Empresas de segurança privada, transporte de valores, cursos de formação e orgânicas foram multadas em R$ 1.497.970,81 pela Polícia Federal por descumprirem normas de segurança, durante a 103ª reunião da Comissão Consultiva para Assuntos de Segurança Privada (CCASP) realizada nesta quarta-feira (18), em Brasília. As punições são referentes a 729 processos que englobam coletes vencidos, armamento com defeito, vigilantes desarmados, entre outros.

Os 697 processos contra as instituições financeiras resultaram em aplicação de multas que somam R$ 7,4 milhões por descumprimento do plano de segurança, número reduzido de vigilantes, falta de almocista e equipamentos inoperantes, entre outras irregularidades.

Os processos pautados e julgados nesta reunião foram abertos pelas delegacias estaduais de segurança privada (Delesp) da PF por descumprimento da lei federal 7.102/1983 e das portarias da Polícia Federal. Em alguns casos, o processo é o resultado de denúncias dos trabalhadores e da fiscalização dos sindicatos.

O secretário-geral da Confederação Nacional dos Vigilantes (CNTV) e presidente do Sindicato dos Vigilantes de Niterói e Região, Cláudio José, representou a entidade na Comissão, ao lado do companheiro Lúcio Paz, representante da Contraf-CUT. “As multas aplicadas aos bancos retratam a realidade do que acontece no dia a dia, em que alguns bancos se esquecem que dentro das agências bancárias trabalham seres humanos que merecem respeito”, salientou.

“Quanto às empresas de segurança que foram multadas, elas devem cumprir a legislação em vigor e não desrespeitá-la. Enquanto a CNTV estiver presente na CCASP, vamos combater essas irregularidades”, afirma o secretário-geral.

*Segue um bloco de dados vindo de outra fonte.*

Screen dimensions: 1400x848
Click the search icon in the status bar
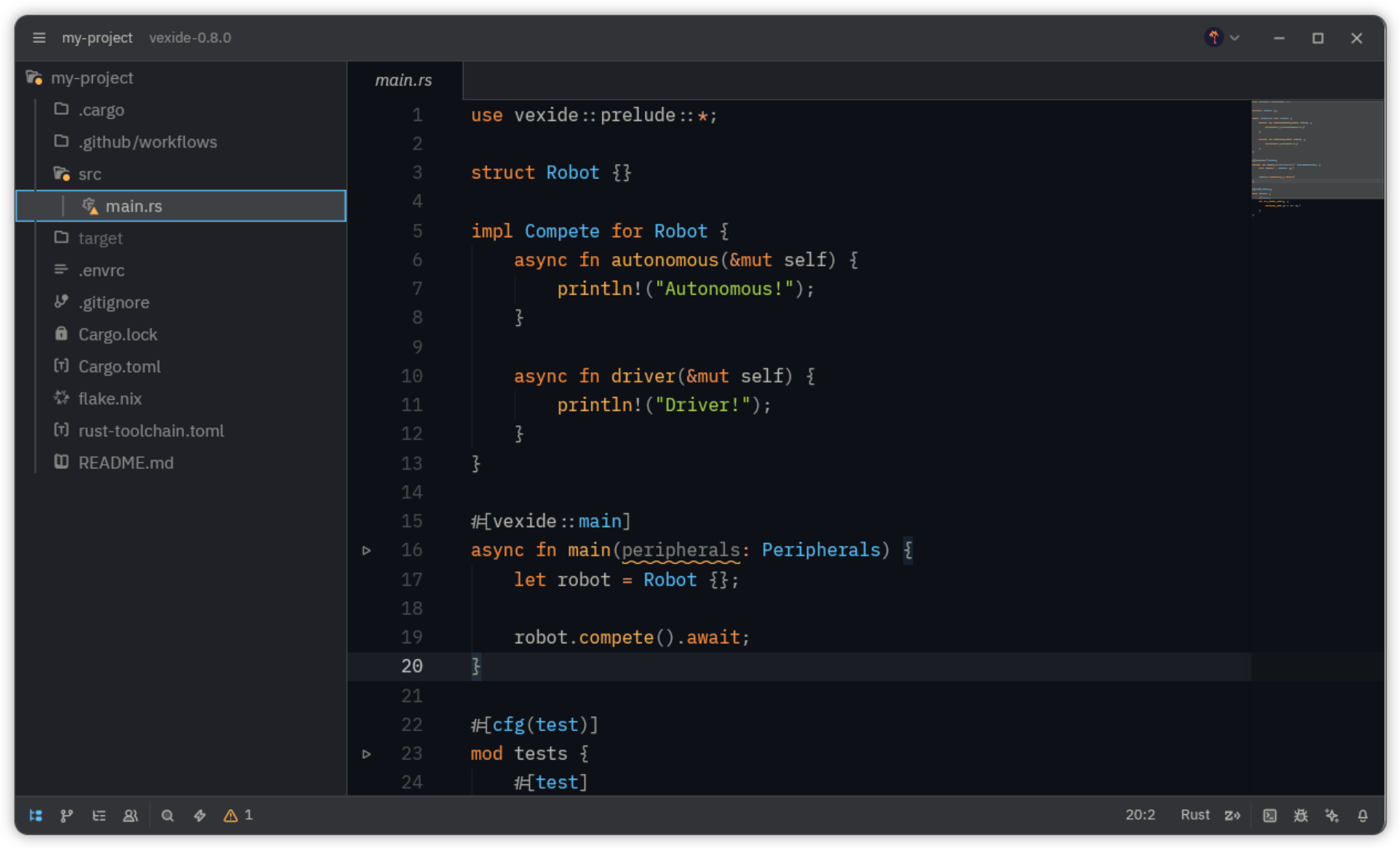[167, 815]
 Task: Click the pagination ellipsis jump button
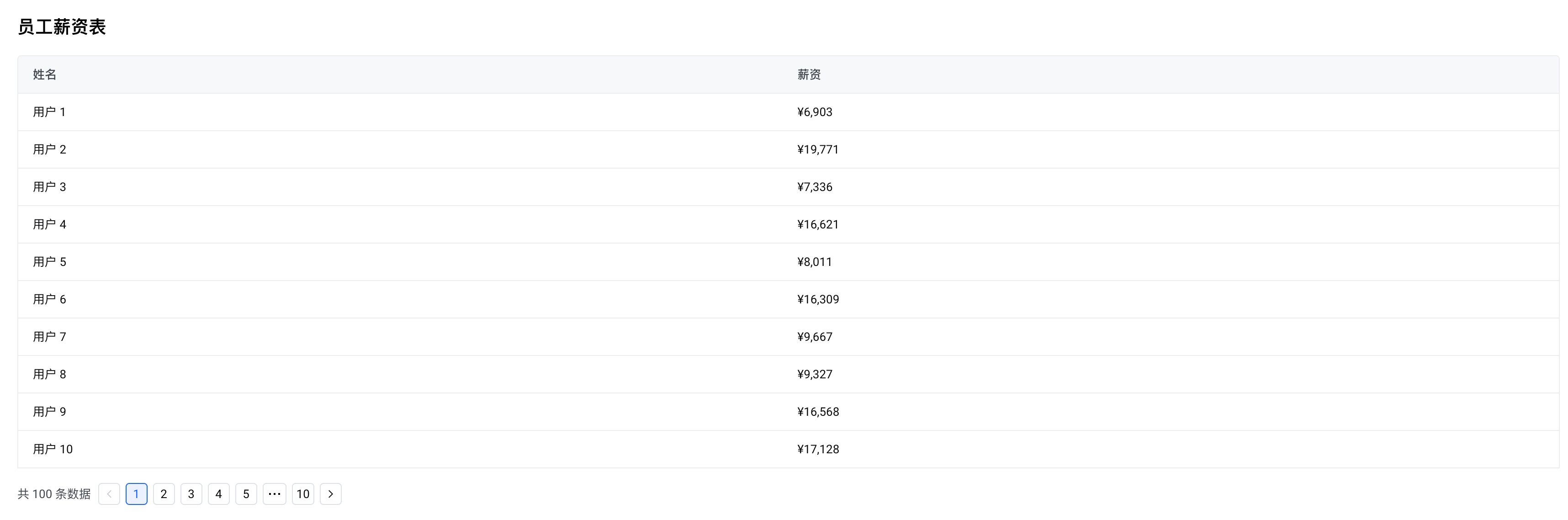275,494
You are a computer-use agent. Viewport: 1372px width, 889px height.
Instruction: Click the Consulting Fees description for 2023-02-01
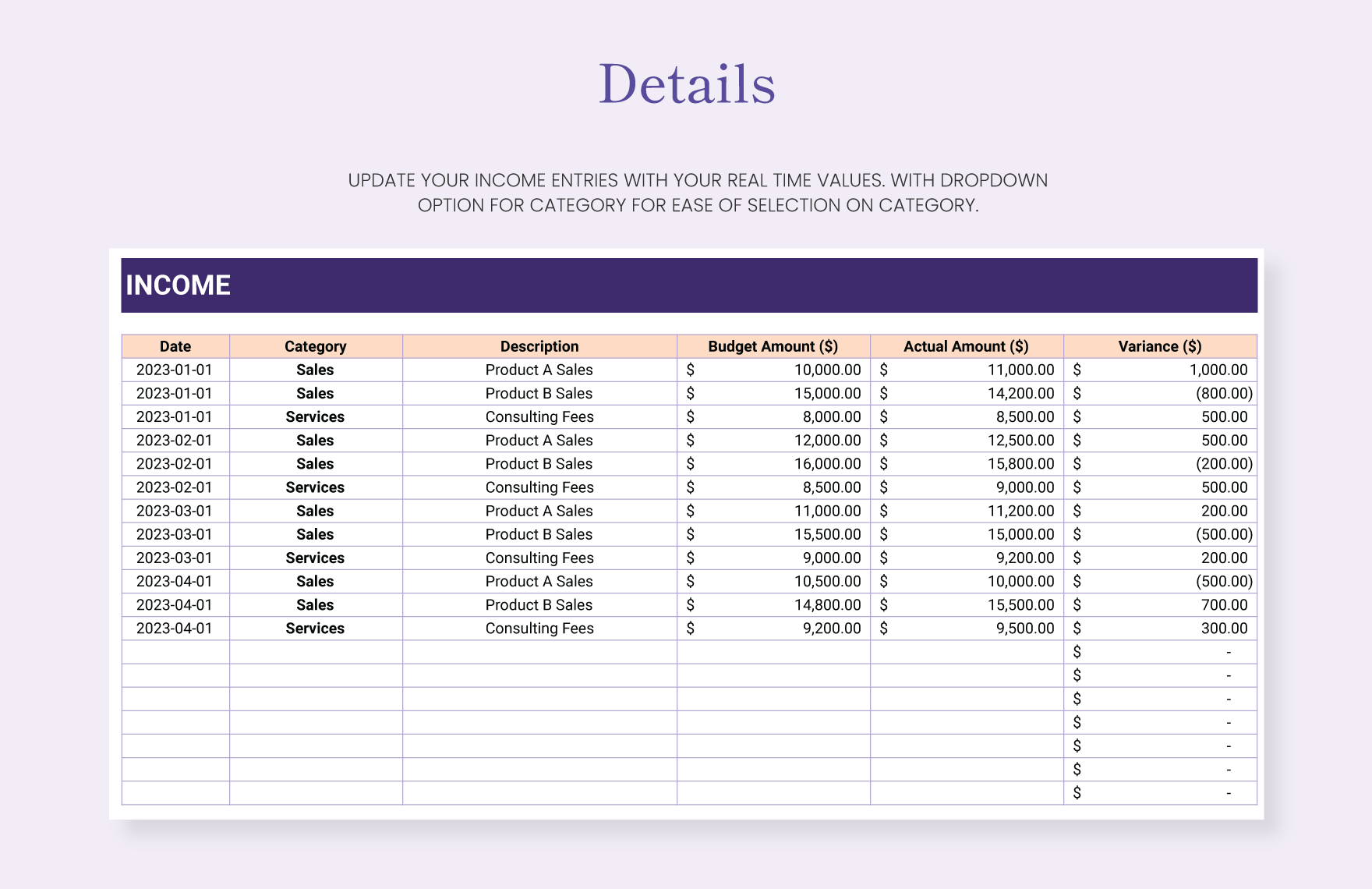coord(540,487)
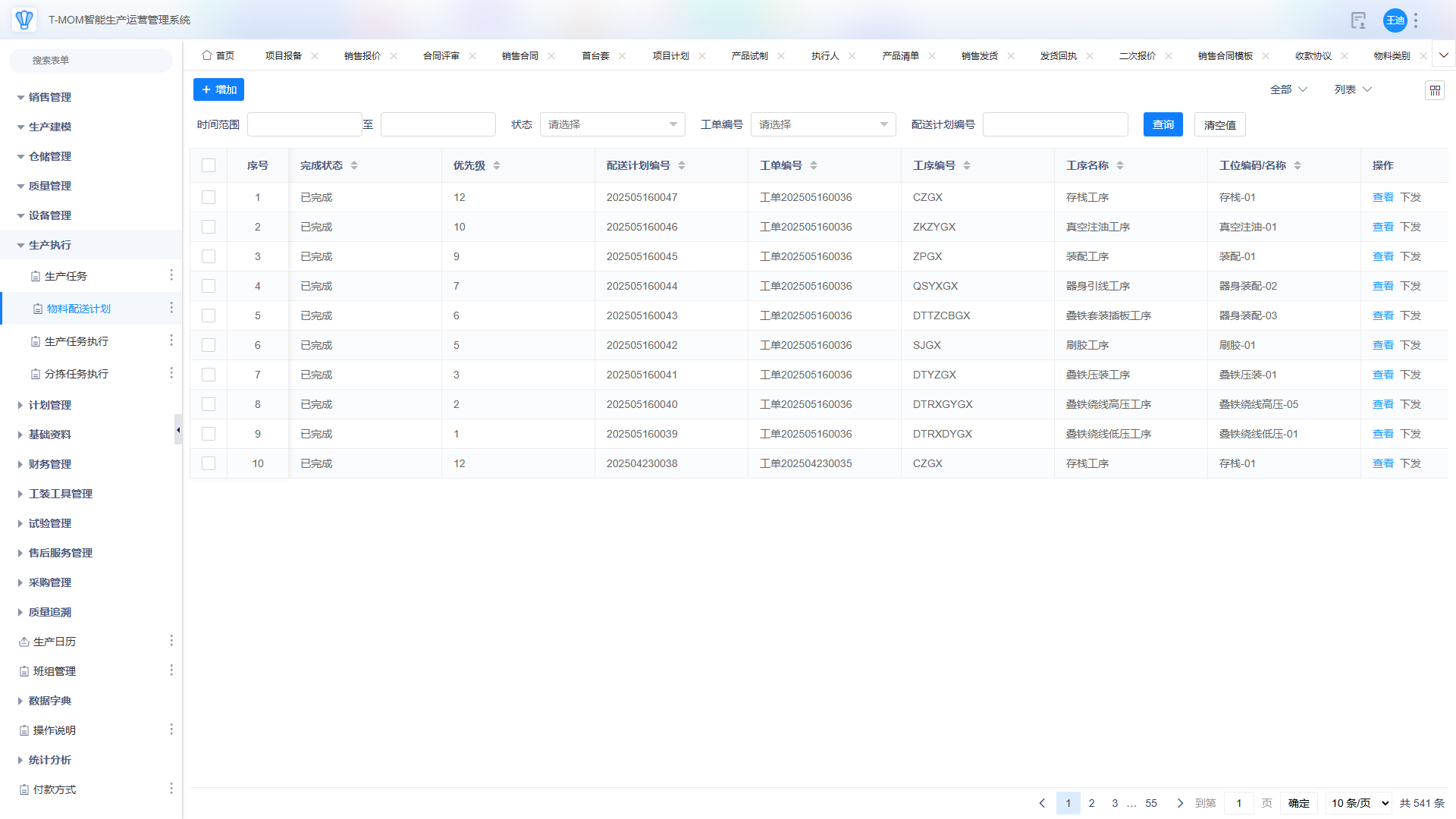Open column settings grid icon

click(x=1435, y=90)
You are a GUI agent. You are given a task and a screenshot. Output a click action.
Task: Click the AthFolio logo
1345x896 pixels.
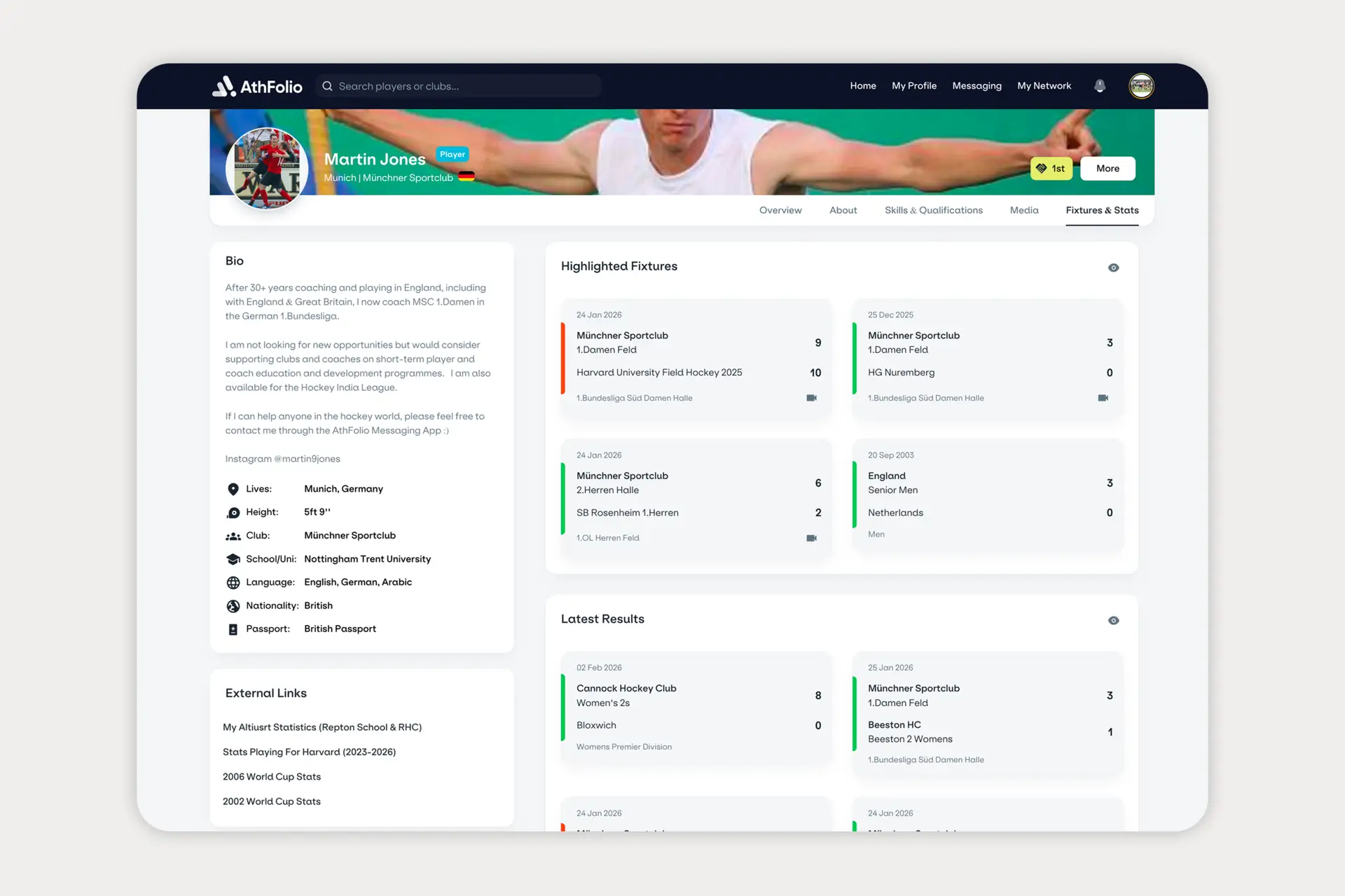(x=258, y=86)
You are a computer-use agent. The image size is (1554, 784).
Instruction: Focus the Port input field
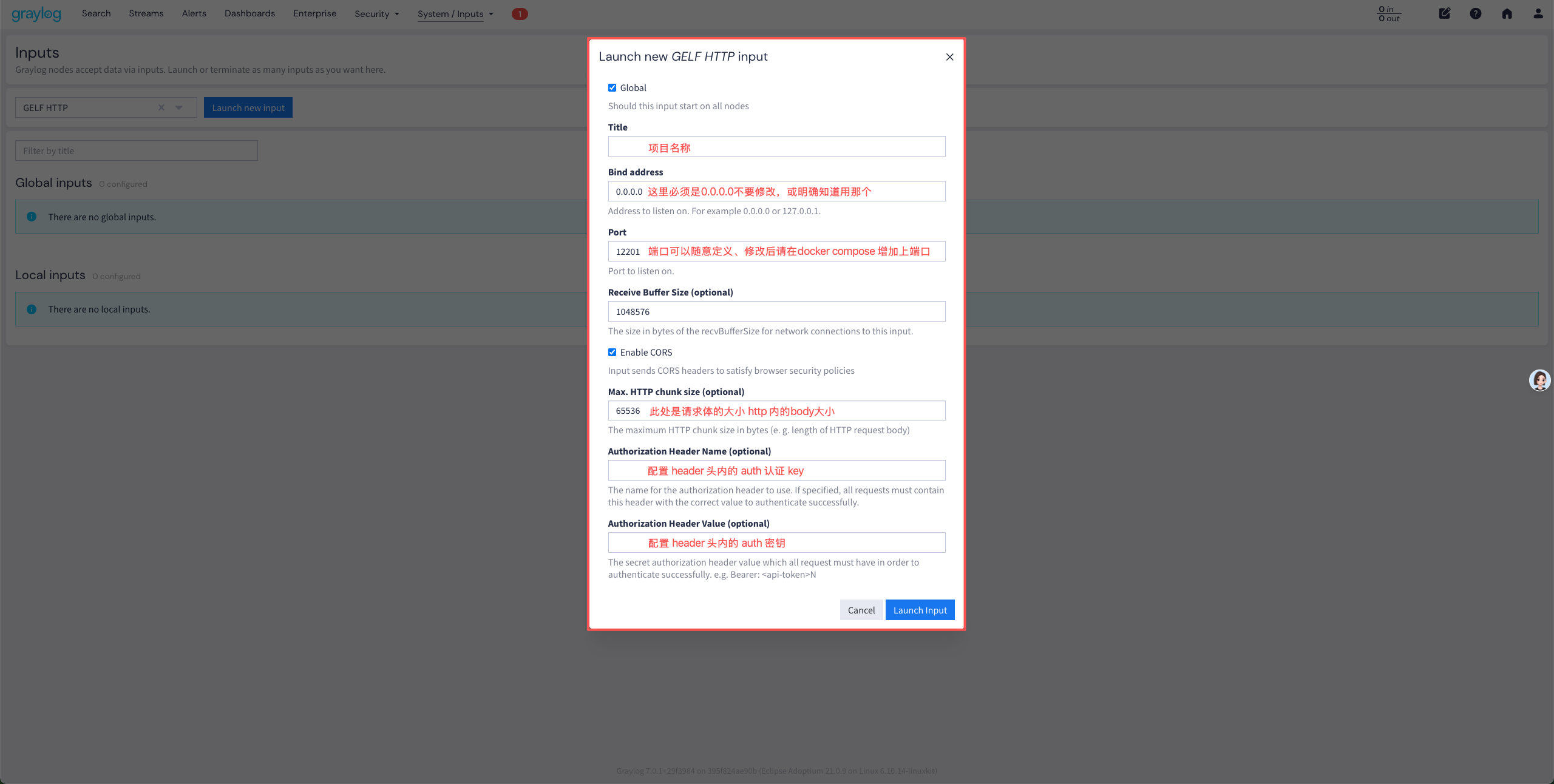click(x=776, y=251)
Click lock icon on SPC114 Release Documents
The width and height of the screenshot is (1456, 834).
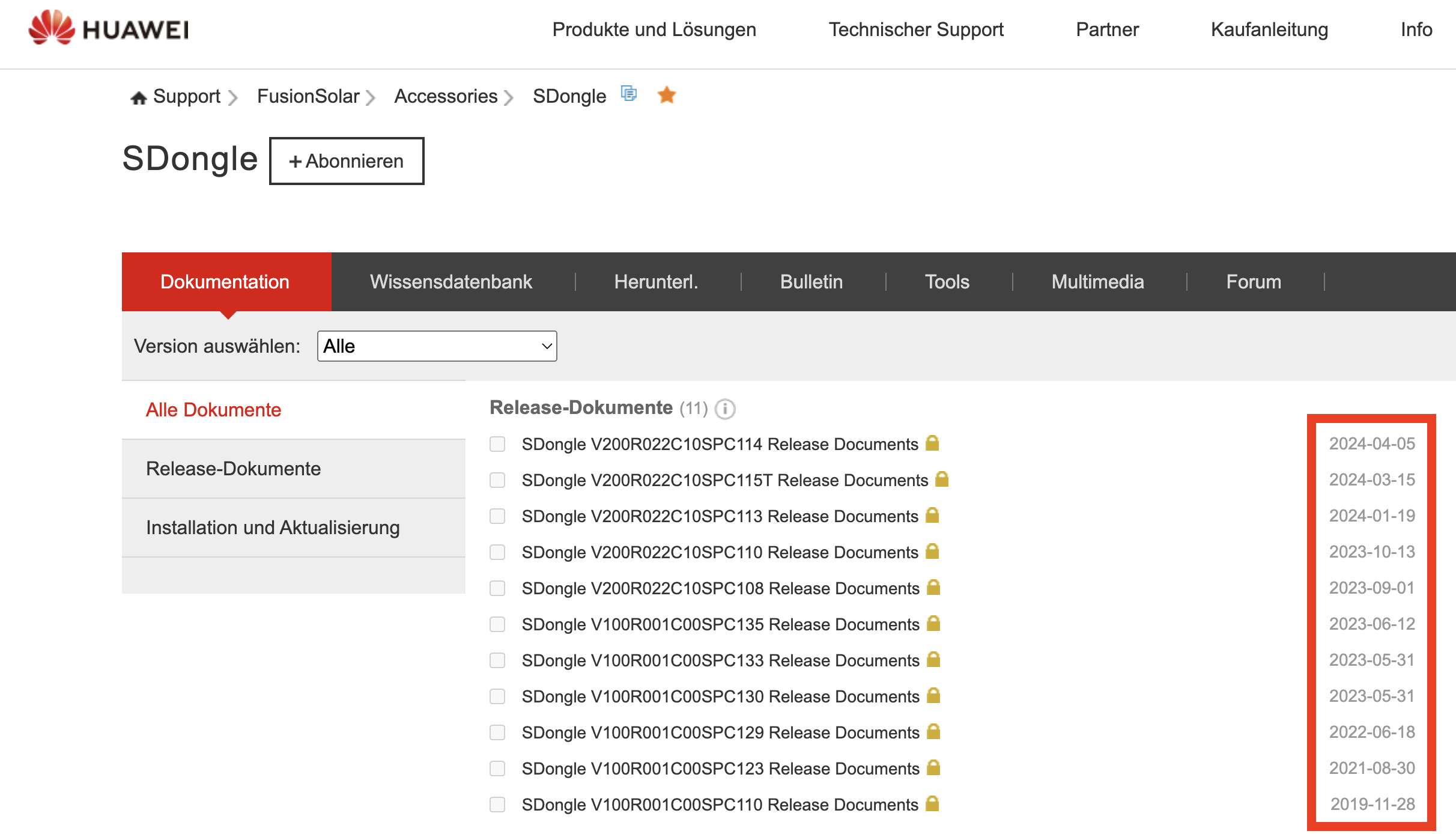tap(932, 443)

Estiveram presentes na reunião o presidente do Sindicato dos Vigilantes de Petrópolis (RJ), Adriano Linhares, e o presidente do Sindicato dos Vigilantes de Barueri (SP), Amaro Pereira, além do secretário de imprensa da Contraf-CUT, Ademir Wiederkehr, e de integrantes do Coletivo Nacional de Segurança Bancária, dentre outros dirigentes sindicais.